[PROMPT] Go through the following data and transcribe exactly the stretch of lines from the one holding "700x385 pixels. How" to the one holding "Given: Select the HDFC BANK LTD ADR name", both included.

*** Opening of SOURCE INFORMATION ***

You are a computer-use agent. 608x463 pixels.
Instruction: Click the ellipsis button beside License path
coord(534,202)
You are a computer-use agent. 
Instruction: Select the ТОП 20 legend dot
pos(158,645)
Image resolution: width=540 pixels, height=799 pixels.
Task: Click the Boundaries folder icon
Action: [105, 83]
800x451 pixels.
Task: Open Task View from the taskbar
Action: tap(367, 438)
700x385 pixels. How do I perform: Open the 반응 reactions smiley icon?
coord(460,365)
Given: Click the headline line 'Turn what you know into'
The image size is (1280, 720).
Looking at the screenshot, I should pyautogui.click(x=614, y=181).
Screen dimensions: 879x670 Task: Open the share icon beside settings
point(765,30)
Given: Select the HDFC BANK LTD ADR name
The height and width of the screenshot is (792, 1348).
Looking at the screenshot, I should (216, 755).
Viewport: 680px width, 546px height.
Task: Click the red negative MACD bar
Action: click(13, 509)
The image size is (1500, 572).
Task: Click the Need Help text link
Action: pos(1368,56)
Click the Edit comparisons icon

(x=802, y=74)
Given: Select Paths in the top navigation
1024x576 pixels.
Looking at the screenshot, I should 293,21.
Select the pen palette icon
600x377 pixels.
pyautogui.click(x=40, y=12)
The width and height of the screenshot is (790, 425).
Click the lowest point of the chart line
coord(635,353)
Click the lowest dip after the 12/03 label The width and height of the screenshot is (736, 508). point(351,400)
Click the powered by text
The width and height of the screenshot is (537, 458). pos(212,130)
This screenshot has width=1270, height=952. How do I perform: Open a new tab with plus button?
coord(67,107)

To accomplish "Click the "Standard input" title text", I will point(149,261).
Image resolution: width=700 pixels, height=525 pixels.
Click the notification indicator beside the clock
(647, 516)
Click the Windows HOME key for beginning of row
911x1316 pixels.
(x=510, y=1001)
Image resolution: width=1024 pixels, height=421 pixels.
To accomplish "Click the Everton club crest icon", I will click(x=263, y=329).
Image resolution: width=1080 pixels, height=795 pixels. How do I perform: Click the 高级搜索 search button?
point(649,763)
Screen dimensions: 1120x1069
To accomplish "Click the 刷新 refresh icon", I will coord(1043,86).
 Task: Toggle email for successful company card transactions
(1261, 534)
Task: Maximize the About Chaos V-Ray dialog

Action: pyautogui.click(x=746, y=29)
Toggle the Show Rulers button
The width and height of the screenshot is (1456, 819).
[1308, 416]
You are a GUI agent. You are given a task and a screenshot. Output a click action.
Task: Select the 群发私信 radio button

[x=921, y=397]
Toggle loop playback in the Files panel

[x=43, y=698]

*** Close of SOURCE INFORMATION ***

[RESPONSE TO THIS TASK]
700x385 pixels. How do I perform: Open the 반응 reactions smiley icon?
coord(460,365)
Given: Click the headline line 'Turn what you know into'
The image size is (1280, 720).
Looking at the screenshot, I should pyautogui.click(x=614, y=181).
Screen dimensions: 879x670 Task: Open the share icon beside settings
point(765,30)
Given: Select the HDFC BANK LTD ADR name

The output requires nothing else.